The review, which included 26 published studies through 2015 and nearly 10,000 EVAR patients, concluded that AND occurred in 24.6% of these patients. The investigators defined AND as more than 3 mm of dilation, which with an average neck diameter of about 30 mm in all comers, would represent a 10% aortic neck-diameter expansion. The incidence of the composite adverse outcome of type I endoleak, stent migration, and reintervention during a maximum of 9 years of follow-up was 29-fold greater in the AND group than in AND-free patients (J Endovasc Ther. 2017;24[1]:59-67).

Continuing controversy exists regarding the extent to which post-EVAR AND is a manifestation of the underlying aneurysmal process as opposed to an adverse effect caused by the outward radial force applied by the stent. That being said, there are several factors related to AND that are potentially within the vascular interventionalist’s control. Topping the list is aggressive oversizing of self-expanding stent grafts in an effort to obtain an excellent seal, according to Dr. Lee, a professor of surgery at Stanford (Calif.) University.

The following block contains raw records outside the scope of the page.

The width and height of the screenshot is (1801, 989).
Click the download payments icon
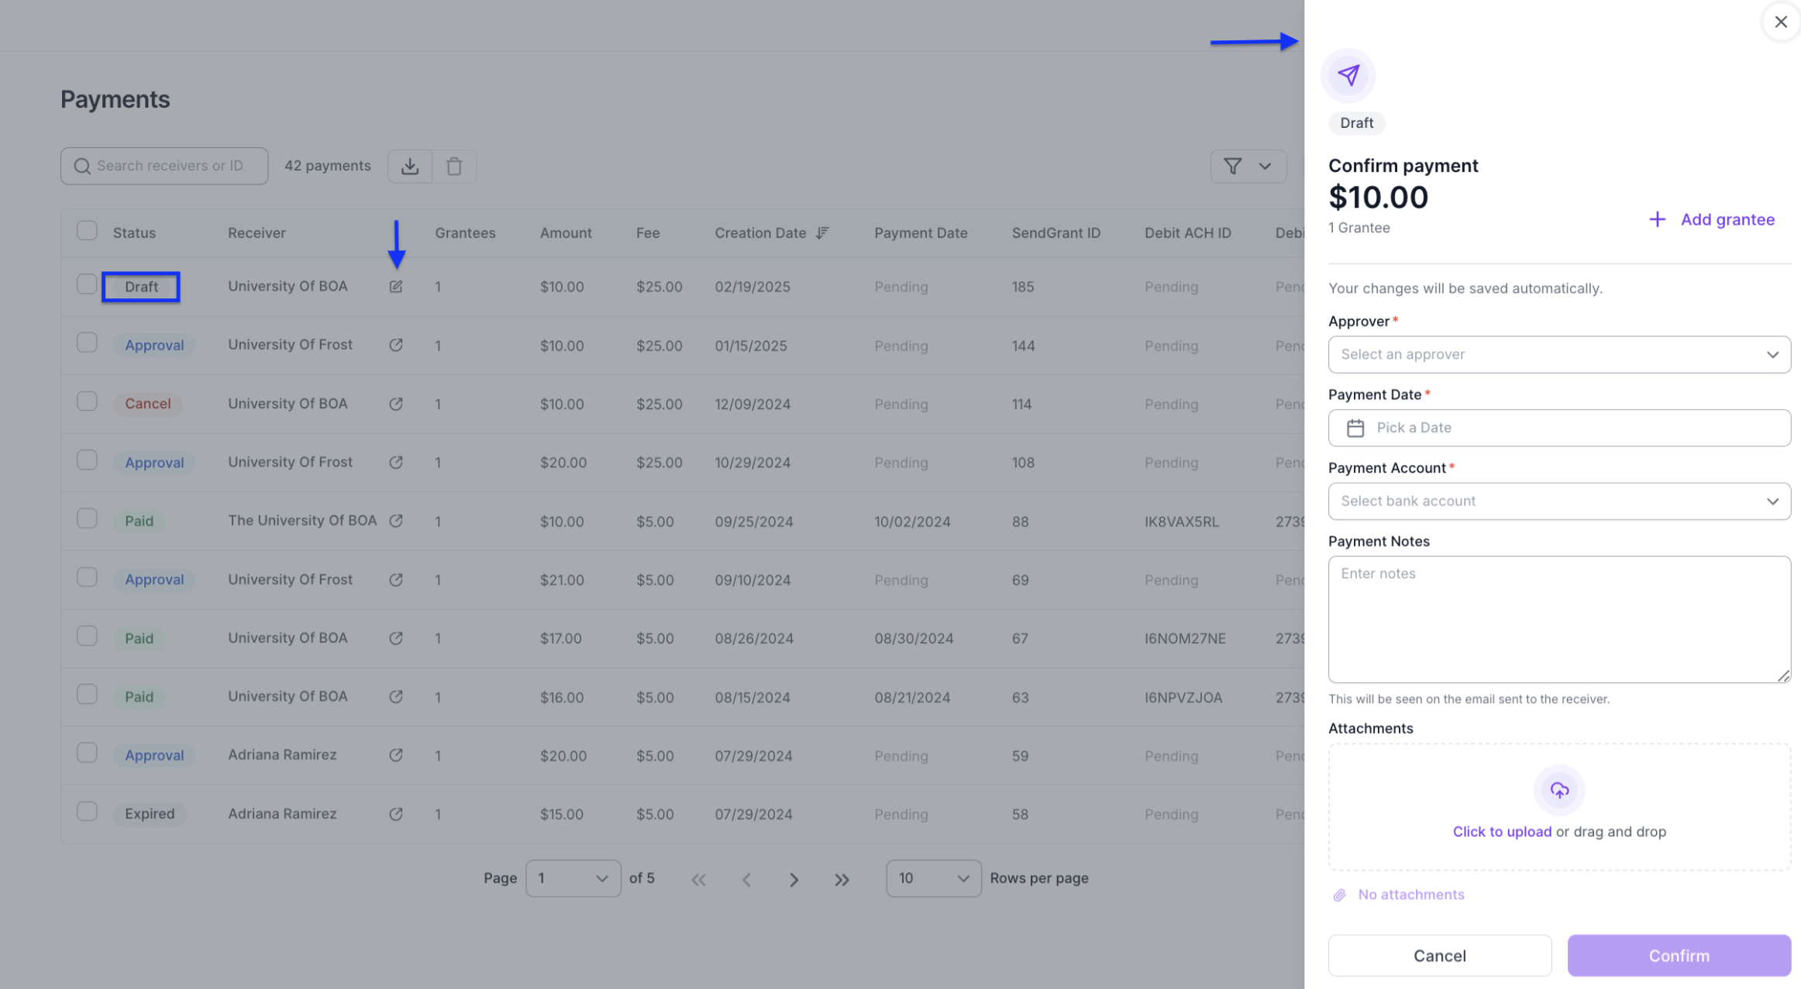tap(410, 166)
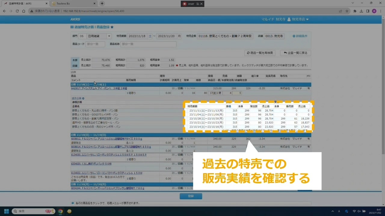The image size is (385, 216).
Task: Open Chrome extensions puzzle icon
Action: (x=355, y=11)
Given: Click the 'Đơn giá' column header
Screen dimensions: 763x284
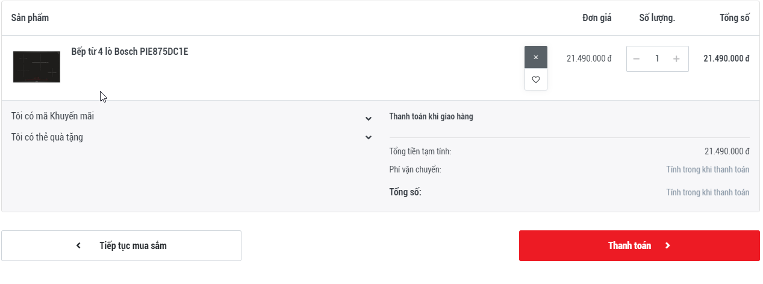Looking at the screenshot, I should coord(597,18).
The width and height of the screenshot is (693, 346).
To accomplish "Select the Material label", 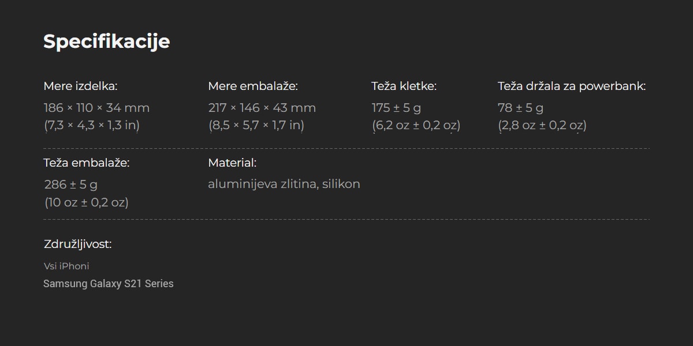I will [232, 163].
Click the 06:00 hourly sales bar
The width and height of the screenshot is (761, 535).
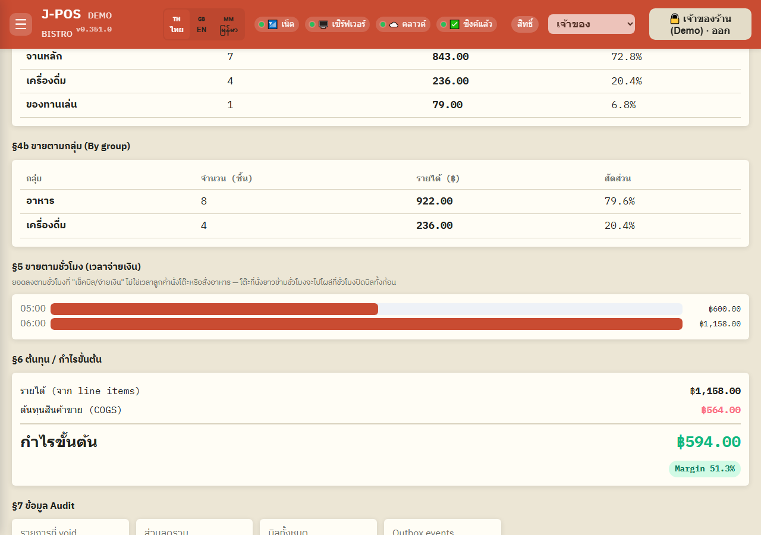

“The data from multiple series definitely suggests that more than 20% oversizing is correlated with a higher incidence of AND. So maybe the answer is oversizing by more like 10%-15%,” the vascular surgeon said.

Another factor contributing to AND is the overwhelming popularity of self-expanding aortic stent grafts, now utilized in 95% of all EVARS done in the United States. Balloon-expandable stent grafts require much less oversizing – less than 5% – to maintain their diameter post deployment, but they are rarely used. Indeed, the only commercially available balloon-expandable device in the United States is the TriVascular Ovation stent system, which seals the stent graft to the wall of the aorta via polyethylene glycol rather than by radial force.

Intriguingly, Italian investigators have reported that, in a multicenter series of 161 patients who underwent EVAR with the Ovation endograft, no AND occurred at CT scanning done after a minimum of 24 months of follow-up (J Vasc Surg. 2016;63[1]:8-15).

Previous studies of the implications of AND after EVAR have been limited to comparisons of early-generation devices, so Dr. Lee and his coinvestigators conducted a retrospective review of a prospective Stanford database that included 86 patients who underwent elective, uncomplicated infrarenal endovascular abdominal aortic aneurysm repairs using a variety of contemporary stent grafts. Eighty-six percent of patients experienced AND during a median radiologic follow-up of 21.9 months, with a mean 1.3-mm increase at 30 days and 3.3 mm at most recent follow-up. The degree of AND correlated with the amount of oversizing. However, AND didn’t vary significantly by device type, which included the Cook Zenith, Gore Excluder, Medtronic Endurant, and Endologix Powerlink self-expanding stent grafts (Ann Vasc Surg. 2017;43:115-20).

Aortic anatomy also plays a role in AND. Shorter necks with severe angulation have been found to pose a higher risk. Open repair, which entails much less AND than does EVAR, may make more sense in that challenging anatomic situation, according to Dr. Lee.

He reported current research funding from Cook, Gore, and Medtronic.